This question is from Foundations of mathematical analysis by Richard Johnsonbaugh
The thing with this question is that there is a question that seems to prove the opposite claim Prove the map has a fixed point - someone look into this
How should one go about dealing with this question?
On
HINT: Let $p$ be the fixed point guaranteed by the earlier question. Show that there is an $x\in X$ that maximizes $d(p,x)$. Then show that $x\notin f[X]$.
On
This probably works. Define a distance function $r:M\rightarrow M$ such that $$ r(x,y) = d(x,y). $$ Note that $r(\cdot)$ is a continuous function, whose proof can be seen here: Is the distance function in a metric space (uniformly) continuous?
Thus, since $r$ is continuous on compact $M$, it attains its supremum, say at $(x^\ast, y^\ast)$. Note that $f(x^\ast),f(y^\ast)\in M$, which means that $$ r(f(x^\ast),f(y^\ast)) = d(f(x^\ast),f(y^\ast)) \leq d(x^\ast, y^\ast) $$ by definition of $(x^\ast, y^\ast)$ resulting in a contradiction.
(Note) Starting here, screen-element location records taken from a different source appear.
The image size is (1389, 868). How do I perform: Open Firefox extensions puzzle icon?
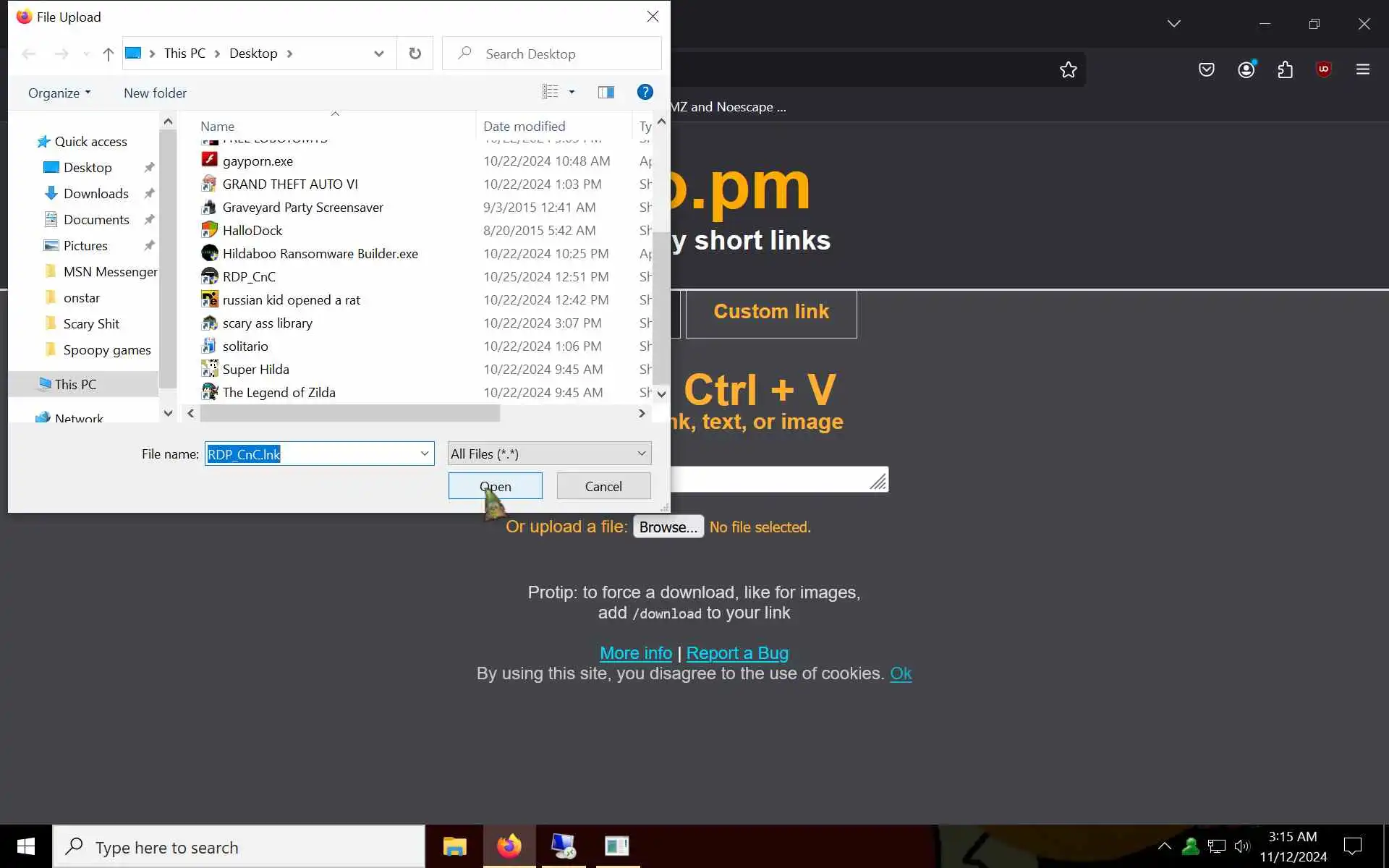point(1285,69)

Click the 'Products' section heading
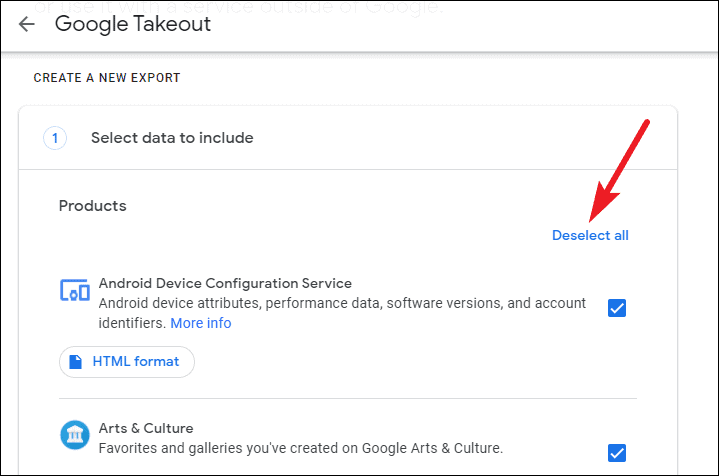(x=93, y=206)
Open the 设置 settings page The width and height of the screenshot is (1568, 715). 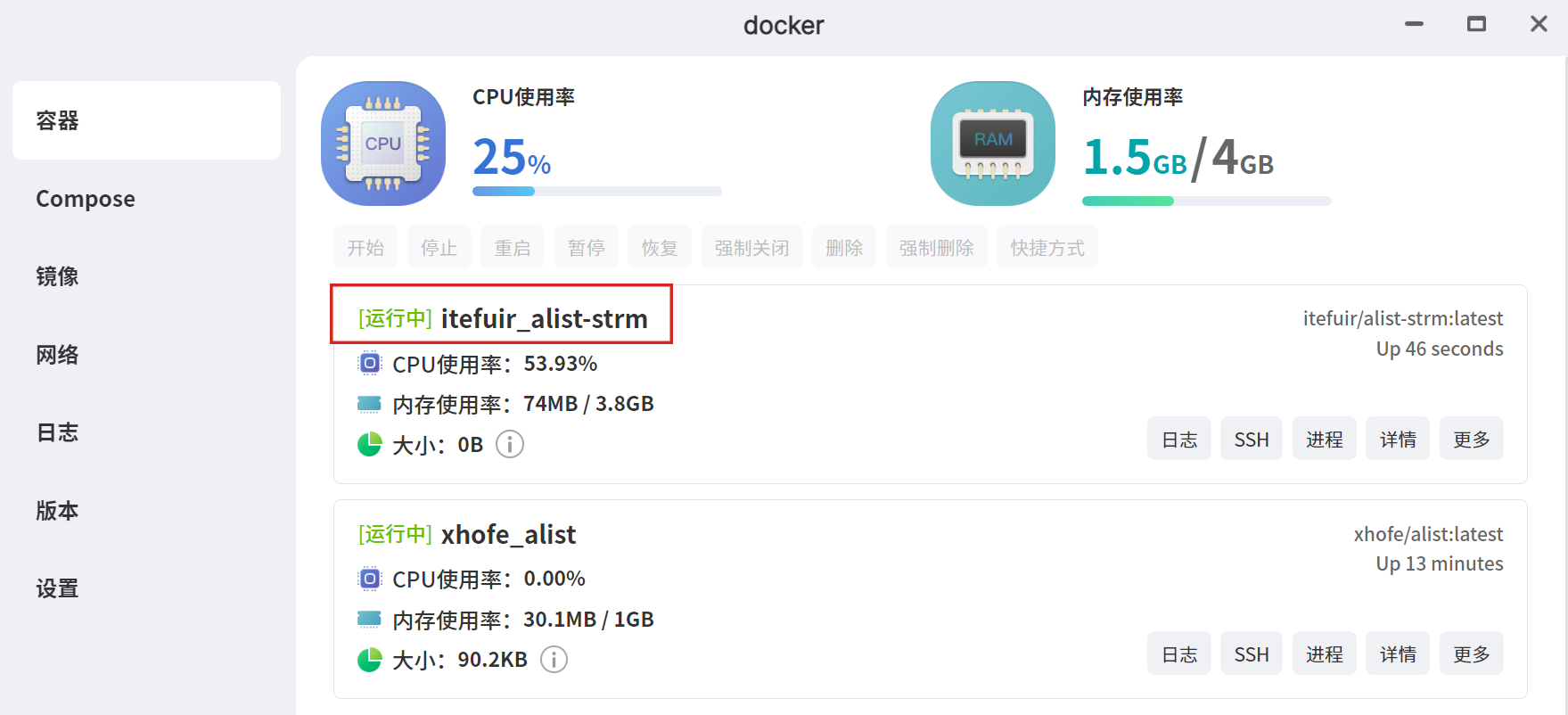click(57, 588)
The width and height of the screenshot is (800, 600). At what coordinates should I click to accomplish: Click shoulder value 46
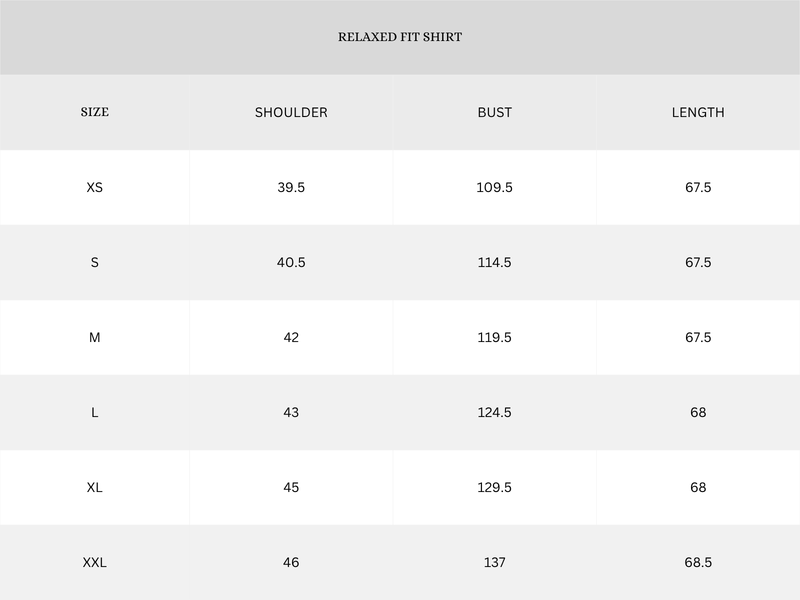click(x=291, y=562)
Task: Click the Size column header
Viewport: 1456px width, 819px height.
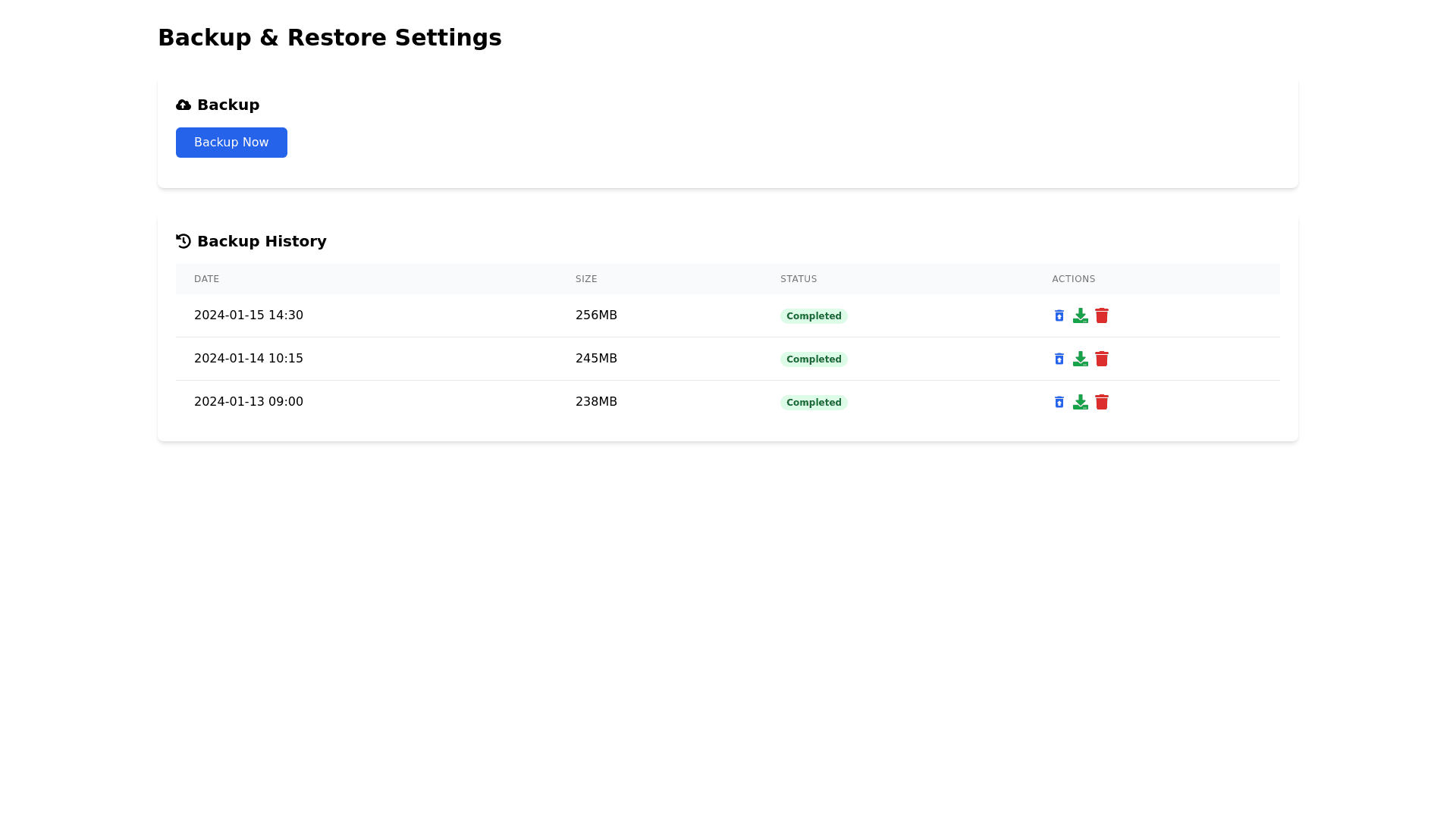Action: [586, 279]
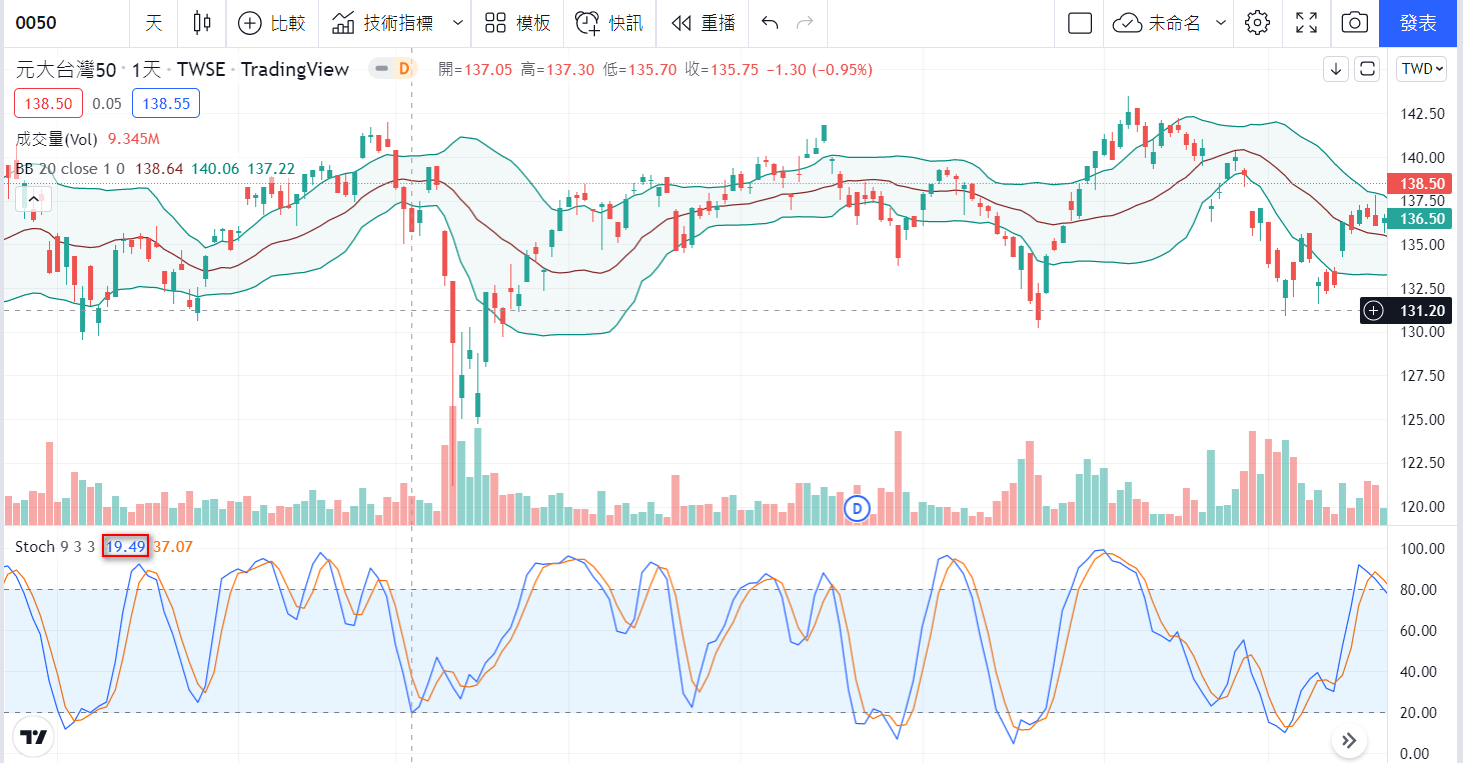Toggle the layout selection square button
The width and height of the screenshot is (1463, 763).
(x=1080, y=23)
Suppose that $f: M \to M $ was onto. Then for every $x,y \in M$ $x \not=y$, there exists an $x',y' \in M$ s.t. $f(x')=x$ and $f(y')=y$. Then $$d(x,y)=d(f(x'),f(y'))\leq c d(x',y')<d(x',y').$$
Let $B=\max_{x,y \in M^2} d(x,y)$, this exists since $M$ is compact and $d:M^2 \to \mathbb{R}$ is continuous. But, by the above fact, for any $x,y \in M$ there exist an $x',y'$ s.t. $$d(x,y)<d(x',y'),$$ which contradicts the existence of a maximizer $B$.